Secondly, you’ve never mentioned using the most powerful tool that Panorama X now has for debugging, the Debug Instrumentation system. Using this system is kind of like building a machine out of clear plastic so that you can actually see all the moving parts as they are moving. If you do a careful job of adding instrumentation to your code, the source of an inscrutable problem will often jump out at you. I would really recommend that you carefully watch the video session on this topic, then take the time to add good instrumentation to your code. To add good instrumentation you’ll need to carefully think about your code, and sometimes just that thought process can expose issues.

One last kind of wild thing you could try – downgrading back to Panorama X 10.2 b24. Though the changes between b24 and b25 appear minor, there was actually a huge change in the tooling used to build Panorama X. Up through b24, Panorama was built with Xcode 8, but b25 was built with Xcode 12, which is 4 years newer.
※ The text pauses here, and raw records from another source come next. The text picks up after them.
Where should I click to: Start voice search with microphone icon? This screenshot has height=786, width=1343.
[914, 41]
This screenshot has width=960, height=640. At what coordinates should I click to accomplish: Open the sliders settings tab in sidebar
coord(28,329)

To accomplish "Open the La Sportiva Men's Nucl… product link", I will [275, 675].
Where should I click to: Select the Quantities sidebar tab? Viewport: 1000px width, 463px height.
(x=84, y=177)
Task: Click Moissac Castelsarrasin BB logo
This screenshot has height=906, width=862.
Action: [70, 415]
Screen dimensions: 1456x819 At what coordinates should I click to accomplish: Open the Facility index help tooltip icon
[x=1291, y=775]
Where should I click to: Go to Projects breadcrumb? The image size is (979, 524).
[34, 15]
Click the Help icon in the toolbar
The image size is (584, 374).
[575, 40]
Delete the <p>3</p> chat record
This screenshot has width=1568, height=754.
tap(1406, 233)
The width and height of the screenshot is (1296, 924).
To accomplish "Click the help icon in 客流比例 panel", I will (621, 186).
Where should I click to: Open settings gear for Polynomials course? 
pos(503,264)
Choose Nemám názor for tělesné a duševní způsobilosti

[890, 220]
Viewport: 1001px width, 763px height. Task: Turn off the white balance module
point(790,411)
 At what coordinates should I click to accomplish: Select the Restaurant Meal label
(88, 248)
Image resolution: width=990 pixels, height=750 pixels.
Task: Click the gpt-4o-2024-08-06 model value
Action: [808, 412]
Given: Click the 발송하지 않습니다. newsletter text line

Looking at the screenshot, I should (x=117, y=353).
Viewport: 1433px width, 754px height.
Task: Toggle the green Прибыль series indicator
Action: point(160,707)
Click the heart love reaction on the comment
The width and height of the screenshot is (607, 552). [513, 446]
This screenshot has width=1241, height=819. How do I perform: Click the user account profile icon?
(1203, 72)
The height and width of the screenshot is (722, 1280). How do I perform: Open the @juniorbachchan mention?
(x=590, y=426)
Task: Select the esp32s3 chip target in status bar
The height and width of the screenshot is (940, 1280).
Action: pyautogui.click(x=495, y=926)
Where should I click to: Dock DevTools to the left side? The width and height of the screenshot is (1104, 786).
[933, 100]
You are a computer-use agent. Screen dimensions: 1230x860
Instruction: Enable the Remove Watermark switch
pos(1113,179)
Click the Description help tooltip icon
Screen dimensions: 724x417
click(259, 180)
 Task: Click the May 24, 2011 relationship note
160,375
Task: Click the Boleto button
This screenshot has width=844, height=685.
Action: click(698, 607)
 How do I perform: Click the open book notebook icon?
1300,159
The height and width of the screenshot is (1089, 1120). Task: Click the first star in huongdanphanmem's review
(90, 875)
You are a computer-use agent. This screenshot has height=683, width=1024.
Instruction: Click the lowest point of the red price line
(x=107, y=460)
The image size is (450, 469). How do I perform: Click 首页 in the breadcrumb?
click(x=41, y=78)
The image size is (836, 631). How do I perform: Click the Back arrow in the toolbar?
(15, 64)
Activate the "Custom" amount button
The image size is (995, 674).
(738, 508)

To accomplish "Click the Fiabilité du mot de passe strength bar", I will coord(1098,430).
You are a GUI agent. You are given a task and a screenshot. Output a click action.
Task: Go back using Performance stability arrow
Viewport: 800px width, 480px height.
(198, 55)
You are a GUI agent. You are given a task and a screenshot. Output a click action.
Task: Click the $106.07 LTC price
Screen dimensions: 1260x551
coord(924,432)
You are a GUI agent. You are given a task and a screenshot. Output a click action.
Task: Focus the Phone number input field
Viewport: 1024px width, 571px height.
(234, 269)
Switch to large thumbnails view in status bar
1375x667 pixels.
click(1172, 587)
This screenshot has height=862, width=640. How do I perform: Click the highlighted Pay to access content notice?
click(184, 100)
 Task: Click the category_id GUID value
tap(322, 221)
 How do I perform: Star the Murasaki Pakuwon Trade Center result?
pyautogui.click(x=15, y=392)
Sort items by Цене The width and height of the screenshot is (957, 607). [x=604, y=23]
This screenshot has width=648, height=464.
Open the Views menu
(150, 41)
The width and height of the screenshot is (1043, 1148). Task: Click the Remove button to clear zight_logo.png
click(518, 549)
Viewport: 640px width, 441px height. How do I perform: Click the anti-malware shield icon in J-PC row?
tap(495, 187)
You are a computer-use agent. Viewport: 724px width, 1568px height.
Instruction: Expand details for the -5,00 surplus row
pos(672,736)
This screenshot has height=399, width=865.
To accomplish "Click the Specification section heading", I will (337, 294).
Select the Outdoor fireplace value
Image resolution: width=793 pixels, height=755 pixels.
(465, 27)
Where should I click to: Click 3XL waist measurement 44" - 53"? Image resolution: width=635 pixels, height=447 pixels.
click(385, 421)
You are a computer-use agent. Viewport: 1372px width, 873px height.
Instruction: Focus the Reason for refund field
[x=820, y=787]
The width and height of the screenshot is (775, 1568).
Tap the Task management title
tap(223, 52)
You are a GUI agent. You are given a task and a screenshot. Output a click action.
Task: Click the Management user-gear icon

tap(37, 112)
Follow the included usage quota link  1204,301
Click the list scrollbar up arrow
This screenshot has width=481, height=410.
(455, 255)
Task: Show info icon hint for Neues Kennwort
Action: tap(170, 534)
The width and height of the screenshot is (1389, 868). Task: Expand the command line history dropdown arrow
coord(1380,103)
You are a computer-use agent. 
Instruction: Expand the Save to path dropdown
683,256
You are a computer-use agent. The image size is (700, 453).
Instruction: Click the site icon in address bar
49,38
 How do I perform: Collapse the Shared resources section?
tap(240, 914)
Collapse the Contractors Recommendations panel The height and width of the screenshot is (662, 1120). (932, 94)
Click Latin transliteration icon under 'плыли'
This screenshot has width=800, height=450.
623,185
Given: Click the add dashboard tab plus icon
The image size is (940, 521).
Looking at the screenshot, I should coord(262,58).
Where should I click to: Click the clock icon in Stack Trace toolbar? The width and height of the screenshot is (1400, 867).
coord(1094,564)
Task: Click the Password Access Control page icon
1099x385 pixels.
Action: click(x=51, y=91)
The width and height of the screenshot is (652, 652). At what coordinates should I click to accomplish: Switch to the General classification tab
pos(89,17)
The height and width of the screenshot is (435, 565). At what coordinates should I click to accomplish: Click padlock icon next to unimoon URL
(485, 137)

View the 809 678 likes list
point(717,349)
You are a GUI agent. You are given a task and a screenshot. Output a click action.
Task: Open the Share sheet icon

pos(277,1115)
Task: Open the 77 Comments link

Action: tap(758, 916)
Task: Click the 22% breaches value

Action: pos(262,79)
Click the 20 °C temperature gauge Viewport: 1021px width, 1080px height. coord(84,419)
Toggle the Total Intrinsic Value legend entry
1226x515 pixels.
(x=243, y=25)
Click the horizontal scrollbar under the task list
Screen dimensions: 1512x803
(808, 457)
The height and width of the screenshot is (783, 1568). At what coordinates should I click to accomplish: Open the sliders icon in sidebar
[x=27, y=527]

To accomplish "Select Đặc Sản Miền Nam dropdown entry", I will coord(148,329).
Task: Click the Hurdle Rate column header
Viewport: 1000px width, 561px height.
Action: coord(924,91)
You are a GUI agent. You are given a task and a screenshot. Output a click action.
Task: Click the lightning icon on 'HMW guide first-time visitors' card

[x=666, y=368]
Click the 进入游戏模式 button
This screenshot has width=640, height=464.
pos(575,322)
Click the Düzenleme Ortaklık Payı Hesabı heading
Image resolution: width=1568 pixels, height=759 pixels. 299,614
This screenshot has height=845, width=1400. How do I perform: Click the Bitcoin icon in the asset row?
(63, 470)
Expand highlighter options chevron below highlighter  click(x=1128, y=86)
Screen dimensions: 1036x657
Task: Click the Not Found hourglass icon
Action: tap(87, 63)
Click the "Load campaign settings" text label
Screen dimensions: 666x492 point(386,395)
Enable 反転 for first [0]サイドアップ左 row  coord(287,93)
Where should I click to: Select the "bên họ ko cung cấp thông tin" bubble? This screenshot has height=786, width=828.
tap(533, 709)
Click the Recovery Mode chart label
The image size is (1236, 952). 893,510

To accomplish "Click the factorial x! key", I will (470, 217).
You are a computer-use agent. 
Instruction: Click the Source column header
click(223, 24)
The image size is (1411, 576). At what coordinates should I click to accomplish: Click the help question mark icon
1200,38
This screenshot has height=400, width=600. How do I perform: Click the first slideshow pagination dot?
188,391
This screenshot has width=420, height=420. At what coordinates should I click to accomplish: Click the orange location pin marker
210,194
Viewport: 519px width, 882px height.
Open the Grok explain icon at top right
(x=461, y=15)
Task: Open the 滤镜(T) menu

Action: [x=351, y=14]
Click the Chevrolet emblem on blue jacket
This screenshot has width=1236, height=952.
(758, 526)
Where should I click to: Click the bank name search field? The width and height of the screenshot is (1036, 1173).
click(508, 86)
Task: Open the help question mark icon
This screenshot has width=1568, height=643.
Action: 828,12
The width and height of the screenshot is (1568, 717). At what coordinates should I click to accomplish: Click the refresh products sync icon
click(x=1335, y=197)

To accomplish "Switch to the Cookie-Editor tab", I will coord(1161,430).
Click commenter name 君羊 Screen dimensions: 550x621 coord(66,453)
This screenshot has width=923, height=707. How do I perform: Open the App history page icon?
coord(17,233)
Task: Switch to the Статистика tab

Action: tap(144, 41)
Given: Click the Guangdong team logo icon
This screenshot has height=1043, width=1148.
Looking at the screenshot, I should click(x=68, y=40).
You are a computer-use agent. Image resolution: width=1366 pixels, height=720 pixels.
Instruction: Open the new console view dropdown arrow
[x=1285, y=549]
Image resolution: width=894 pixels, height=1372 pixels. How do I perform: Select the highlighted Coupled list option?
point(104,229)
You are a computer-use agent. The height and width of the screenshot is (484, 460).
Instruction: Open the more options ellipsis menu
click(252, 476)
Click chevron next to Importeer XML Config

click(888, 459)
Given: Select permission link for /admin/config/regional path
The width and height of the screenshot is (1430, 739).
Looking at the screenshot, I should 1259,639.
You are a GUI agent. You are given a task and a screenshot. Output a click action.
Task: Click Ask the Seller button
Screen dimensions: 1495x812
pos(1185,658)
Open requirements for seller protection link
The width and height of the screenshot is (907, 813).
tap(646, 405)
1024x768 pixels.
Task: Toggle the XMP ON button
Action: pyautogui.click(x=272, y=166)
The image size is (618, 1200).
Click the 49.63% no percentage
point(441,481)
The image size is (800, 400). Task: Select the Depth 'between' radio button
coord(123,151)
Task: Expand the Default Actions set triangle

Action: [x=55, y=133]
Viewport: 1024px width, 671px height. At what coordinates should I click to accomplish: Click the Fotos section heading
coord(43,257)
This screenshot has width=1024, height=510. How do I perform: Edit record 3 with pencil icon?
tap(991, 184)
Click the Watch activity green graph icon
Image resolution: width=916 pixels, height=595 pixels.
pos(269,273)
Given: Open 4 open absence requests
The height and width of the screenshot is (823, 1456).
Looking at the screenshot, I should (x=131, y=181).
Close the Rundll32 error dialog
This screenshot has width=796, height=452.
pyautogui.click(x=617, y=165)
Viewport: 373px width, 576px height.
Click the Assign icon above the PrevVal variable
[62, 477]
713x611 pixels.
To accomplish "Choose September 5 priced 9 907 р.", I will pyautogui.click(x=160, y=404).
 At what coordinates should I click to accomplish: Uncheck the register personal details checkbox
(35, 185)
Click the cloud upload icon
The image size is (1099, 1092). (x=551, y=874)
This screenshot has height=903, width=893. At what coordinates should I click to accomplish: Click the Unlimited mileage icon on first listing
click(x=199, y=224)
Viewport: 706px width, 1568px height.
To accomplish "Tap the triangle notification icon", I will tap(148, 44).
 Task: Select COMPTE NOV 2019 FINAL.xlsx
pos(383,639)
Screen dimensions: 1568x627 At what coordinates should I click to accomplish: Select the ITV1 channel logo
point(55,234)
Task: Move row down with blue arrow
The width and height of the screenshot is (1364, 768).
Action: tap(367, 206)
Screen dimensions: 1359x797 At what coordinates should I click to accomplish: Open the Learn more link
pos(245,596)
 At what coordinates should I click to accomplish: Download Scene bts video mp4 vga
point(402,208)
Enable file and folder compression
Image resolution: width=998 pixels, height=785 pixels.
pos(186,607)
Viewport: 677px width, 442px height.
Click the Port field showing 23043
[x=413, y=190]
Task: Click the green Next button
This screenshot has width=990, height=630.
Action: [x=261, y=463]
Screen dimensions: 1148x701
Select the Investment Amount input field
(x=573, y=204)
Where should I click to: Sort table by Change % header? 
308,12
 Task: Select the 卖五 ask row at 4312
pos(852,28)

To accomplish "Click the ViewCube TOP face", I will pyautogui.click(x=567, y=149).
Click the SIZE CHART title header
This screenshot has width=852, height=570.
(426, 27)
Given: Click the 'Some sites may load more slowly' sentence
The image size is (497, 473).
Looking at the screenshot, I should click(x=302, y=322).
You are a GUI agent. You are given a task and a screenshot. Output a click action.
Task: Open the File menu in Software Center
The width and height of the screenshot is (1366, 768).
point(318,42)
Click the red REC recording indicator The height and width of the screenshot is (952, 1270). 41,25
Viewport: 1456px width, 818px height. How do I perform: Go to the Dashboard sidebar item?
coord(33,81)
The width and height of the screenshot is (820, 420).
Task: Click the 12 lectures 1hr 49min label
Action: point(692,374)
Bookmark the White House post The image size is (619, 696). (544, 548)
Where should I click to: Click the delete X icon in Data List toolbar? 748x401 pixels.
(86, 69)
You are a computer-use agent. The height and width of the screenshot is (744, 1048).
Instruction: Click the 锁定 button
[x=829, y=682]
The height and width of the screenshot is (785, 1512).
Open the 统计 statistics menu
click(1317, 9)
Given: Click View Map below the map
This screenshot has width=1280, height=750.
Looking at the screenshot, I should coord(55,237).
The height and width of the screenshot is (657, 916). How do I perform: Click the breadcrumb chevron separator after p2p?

This is a big change. I recently discovered at least one crashing bug which was caused by this change (and which I haven’t been able to track down yet). Your crashes do not fit the signature of this bug, but perhaps there is another new problem I’m unaware of so far. If you don’t still have a copy of b24, you can use the Check for Updates window to download it, there are instructions for downloading older versions here.

One last tip – be sure to take breaks!

Is it possible that the Apple crashes are related to the existence of two files with the same name, as mentioned above?

I’ll try that although many of the Panorama X freezes and error messages have occurred at window and setactivedatabase statements - almost all related to the Tickers database.

As noted above, I get freezes and error messages triggered by a range of statements. There just didn’t seem to be any point in reporting all of them given that they all appeared to have the same issue - the non-existence of the Tickers database.

This is an excellent suggestion which I’ve had in mind because it’s what solved a similar problem with a different procedure in the the same database. And this procedure is modular, with nine discrete components.

However, inserting stop statements to halt the procedure at selected points, I’ve tried running just the first module (no fails) then the first two in sequence, at which stage I get a fail (defined as a freeze or error message) in the first module. Then I can sometimes run them again with no problem. But maybe breaking the procedure into several independent procedures will help.

I’ve never used a debugger but I suspect it’s now time to do so.

An interesting suggestion but, if it worked, I’d be stuck at that level of development, never to experience the joys of higher versions. Actually, as I write, I see that Pierre is trying that.

Thanks Jim. I’ll keep trying. And I do take breaks.